I have been silent for a while and the reason is that I was in the south of France, attending the 15th Meeting of the French-American Chemical Society in Avignon (it’s a hard life we live in academia…). This was a splendid conference, but it was tough to get good access to the internet, which is why I did not post anything. The line-up was excellent, you can view it at the following link: http://facsxv.unistra.fr/speakers.html. I am going to post some thought-provoking highlights in the next few days. 

Every now and then we have a seminar that I miss because I consider it to lie outside my area of expertise. While this might help save time, I later regret not attending those “out of my comfort zone” kinds of talks because I know for a fact that one tends to learn the most out of people who work in unrelated areas. The reason is simple: those folks do not have any of my default assumptions and tend to ask great questions. I can speak from a personal experience as it is all too often that, when I visit other places and meet people who work in areas that are closely related to my lab’s interests, I refrain from asking about certain things because “well, they probably thought of THAT”. This is a mistake, and the only way to rectify it is to attend lectures that are not directly related to what one does. Needless to say, you also learn a lot just by listening to such talks. Today was no exception. I really enjoyed hearing Barney Grubbs of Stony Brooke University (http://www.chem.sunysb.edu/faculty/grubbs.shtml) speak about his lab’s work in the area of materials chemistry. One of the reactions caught my eye. You can read about it in the link below. In order to make the tellurium-containing molecule shown, Barney used an interesting coupling partner – a tertiary alcohol – in place of our “usual suspects” such as organotin or organoboron reagents. I don’t think I saw a transmetallation accomplished in this fashion too many times before! You can think of a mechanism… I think it is quite interesting.

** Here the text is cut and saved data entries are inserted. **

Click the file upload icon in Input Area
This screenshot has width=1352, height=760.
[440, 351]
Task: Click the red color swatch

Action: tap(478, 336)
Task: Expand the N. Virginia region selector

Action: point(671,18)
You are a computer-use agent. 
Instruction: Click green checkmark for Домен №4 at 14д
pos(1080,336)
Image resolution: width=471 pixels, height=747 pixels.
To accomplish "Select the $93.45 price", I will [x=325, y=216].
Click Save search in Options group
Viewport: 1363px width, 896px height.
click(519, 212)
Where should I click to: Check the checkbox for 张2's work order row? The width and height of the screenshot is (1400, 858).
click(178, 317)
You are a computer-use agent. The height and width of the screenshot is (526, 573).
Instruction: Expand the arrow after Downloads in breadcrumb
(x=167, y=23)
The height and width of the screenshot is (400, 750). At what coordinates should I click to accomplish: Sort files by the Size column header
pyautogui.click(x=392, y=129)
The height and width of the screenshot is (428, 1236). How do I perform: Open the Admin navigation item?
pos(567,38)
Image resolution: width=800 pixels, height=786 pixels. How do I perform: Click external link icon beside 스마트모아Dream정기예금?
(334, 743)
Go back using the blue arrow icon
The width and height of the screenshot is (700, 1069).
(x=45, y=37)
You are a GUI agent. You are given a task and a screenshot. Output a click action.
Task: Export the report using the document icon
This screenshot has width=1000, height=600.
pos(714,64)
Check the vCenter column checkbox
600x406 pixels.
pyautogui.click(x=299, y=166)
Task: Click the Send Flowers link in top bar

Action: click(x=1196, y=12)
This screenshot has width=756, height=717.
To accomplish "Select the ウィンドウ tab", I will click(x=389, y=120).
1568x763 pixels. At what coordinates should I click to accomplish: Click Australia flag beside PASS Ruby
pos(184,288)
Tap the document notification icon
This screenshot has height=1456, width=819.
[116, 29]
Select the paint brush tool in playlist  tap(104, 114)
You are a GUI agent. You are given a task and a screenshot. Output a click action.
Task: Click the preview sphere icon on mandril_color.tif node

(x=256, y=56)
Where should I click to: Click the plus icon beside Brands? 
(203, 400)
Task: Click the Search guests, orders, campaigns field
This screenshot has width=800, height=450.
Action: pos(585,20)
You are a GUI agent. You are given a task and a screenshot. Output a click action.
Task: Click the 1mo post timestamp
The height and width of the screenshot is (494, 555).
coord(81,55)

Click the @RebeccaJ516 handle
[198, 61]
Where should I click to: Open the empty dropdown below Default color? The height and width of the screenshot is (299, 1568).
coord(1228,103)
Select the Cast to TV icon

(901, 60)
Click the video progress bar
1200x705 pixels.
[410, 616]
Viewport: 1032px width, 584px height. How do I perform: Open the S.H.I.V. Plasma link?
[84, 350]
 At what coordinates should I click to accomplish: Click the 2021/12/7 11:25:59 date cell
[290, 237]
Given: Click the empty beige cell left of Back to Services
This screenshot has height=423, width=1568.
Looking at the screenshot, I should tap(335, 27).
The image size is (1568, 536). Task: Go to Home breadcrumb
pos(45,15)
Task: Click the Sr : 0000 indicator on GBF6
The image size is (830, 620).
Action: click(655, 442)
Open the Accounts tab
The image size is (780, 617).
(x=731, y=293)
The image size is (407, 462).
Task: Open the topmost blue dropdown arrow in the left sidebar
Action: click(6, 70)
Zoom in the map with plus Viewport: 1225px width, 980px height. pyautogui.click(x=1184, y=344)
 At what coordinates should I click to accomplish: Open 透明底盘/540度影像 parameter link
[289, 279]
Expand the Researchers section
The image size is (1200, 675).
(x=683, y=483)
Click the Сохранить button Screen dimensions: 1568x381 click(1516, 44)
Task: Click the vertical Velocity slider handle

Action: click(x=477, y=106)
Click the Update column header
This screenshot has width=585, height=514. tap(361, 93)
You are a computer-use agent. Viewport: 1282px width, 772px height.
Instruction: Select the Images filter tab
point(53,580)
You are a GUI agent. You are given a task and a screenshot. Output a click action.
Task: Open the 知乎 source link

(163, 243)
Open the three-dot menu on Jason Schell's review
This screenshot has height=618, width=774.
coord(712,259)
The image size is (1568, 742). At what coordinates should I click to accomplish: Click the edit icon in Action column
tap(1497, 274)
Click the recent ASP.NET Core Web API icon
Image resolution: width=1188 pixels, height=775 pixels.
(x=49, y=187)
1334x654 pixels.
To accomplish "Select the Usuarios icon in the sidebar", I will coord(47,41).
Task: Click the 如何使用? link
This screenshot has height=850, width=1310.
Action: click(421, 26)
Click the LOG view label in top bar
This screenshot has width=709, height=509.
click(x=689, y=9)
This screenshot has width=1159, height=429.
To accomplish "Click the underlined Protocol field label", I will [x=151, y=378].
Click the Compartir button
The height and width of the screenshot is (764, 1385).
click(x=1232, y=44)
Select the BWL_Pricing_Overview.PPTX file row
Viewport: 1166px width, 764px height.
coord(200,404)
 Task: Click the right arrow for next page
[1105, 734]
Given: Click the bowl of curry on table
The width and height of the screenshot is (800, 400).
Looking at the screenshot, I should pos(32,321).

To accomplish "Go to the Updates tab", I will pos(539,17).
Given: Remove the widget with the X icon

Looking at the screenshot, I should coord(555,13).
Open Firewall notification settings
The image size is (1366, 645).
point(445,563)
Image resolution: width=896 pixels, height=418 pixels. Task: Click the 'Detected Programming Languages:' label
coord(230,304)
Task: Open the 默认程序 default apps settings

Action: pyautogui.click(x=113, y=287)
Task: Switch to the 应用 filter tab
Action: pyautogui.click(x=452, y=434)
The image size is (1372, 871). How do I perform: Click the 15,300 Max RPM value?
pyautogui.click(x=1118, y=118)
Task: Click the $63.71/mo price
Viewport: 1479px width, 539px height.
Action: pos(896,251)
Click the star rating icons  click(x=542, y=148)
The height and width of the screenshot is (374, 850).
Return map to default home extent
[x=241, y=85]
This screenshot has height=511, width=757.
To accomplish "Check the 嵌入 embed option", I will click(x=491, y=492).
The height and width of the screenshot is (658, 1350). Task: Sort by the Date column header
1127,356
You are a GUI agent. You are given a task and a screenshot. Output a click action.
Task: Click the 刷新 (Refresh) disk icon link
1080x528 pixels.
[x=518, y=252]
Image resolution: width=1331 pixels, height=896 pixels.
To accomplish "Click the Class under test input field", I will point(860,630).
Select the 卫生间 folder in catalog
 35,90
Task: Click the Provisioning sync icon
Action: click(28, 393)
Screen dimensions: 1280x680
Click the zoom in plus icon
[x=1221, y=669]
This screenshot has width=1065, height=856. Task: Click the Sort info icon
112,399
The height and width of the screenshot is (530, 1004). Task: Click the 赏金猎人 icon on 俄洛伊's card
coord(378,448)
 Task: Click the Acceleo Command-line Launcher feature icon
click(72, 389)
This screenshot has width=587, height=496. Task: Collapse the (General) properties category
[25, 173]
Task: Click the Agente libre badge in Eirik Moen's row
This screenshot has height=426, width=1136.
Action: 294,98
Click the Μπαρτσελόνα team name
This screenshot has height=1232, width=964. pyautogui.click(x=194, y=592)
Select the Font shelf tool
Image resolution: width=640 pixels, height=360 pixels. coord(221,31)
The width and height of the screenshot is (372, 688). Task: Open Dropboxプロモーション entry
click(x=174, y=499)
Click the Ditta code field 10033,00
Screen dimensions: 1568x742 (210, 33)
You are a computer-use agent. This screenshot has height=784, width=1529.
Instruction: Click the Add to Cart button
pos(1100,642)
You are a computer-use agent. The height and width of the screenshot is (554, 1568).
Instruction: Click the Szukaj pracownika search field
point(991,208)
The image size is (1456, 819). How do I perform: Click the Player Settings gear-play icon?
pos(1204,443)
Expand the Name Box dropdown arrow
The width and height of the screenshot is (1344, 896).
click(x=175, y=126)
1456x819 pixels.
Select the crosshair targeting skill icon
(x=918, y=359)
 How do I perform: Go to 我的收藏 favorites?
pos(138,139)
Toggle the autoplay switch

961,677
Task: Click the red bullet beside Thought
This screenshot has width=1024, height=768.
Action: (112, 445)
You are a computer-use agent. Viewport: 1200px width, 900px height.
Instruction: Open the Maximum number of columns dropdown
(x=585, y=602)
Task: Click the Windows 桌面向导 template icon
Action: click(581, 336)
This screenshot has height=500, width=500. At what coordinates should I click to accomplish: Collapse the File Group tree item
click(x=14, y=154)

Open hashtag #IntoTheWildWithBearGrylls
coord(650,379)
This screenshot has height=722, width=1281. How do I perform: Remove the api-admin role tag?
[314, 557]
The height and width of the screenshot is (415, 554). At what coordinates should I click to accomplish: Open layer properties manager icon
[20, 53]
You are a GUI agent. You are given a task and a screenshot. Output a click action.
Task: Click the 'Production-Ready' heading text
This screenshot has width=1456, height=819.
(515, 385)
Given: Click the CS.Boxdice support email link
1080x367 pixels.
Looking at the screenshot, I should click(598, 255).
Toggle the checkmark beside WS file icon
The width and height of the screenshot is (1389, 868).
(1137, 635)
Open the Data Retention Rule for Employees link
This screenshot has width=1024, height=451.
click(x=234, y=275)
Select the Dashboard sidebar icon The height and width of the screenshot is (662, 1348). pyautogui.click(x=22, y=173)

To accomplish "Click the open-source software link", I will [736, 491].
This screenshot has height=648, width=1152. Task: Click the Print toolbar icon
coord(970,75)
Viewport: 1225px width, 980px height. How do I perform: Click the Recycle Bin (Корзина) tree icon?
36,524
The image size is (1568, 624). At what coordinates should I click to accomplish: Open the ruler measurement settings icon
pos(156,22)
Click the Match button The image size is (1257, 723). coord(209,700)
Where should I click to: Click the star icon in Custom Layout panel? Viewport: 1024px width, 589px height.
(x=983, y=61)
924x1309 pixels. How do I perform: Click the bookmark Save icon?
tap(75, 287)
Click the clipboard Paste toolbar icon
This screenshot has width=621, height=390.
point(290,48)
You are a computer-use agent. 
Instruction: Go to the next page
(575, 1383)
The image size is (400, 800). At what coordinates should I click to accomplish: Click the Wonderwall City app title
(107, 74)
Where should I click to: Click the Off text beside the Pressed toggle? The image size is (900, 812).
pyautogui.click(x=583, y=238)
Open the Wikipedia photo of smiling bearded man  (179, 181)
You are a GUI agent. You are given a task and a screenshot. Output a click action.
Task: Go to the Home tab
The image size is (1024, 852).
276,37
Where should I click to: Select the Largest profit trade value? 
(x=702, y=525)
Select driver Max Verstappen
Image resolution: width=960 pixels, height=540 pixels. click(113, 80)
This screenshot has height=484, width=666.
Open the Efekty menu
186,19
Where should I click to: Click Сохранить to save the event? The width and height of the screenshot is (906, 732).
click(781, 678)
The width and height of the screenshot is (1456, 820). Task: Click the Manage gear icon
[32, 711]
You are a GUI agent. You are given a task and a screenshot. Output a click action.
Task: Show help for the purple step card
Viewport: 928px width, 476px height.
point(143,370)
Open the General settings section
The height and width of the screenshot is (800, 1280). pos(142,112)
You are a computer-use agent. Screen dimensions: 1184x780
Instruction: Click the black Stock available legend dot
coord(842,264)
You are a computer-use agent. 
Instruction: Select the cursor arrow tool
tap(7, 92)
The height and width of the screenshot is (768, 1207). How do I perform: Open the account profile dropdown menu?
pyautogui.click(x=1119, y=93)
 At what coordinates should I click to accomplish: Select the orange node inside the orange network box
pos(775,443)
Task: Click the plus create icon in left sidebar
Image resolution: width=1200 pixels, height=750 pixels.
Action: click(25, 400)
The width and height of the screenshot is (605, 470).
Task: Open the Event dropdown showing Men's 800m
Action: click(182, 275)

http://pubs.rsc.org/en/Content/ArticleLanding/2014/CC/C4CC01862A#!divAbstract

Have you noticed how political correctness has made its imprint on the scientific discourse that is being shaped up at conferences? The days of hearing offensive remarks for the sake of scientific truth are more or less behind us, yet there is something to be said in defense of raw and unfiltered emotion that used to be omnipresent at scientific meetings. Maybe the feel-good atmosphere we experience these days is because the stakes are higher and people are thinking a lot more about their image and reputation? We used to say that arguments and politics in science get nasty because the stakes are low. This is true of the older days, but maybe not anymore? The way things used to unfold is almost inconceivable to those who embark on a career in science nowadays. And I am not even talking about one’s behavior at a conference. When I was a postdoc we used to have a special term when a confrontation between two people was taking place. That “blissful” moment, when one of the parties to an argument was being attacked, was compared to him/her being asked to bring out the “shinebox”. The video below explains this analogy. Here you see the immortal “Billy Batts” scene from Scorsese’s “Goodfellas” (I apologize for the coarse language, but this is Scorsese, not me). What you see is an analogy to how heated arguments used to develop. I love DeNiro’s role in this scene when he says “Insulted him a little bit…” at 3:08-3:13. DeNiro corresponds to a peacemaker (albeit a temporary one!). Notably, there is often someone like that in a scientific argument as well. This sort of stuff is not happening in science anymore, though, because we are more civilized. Are we not?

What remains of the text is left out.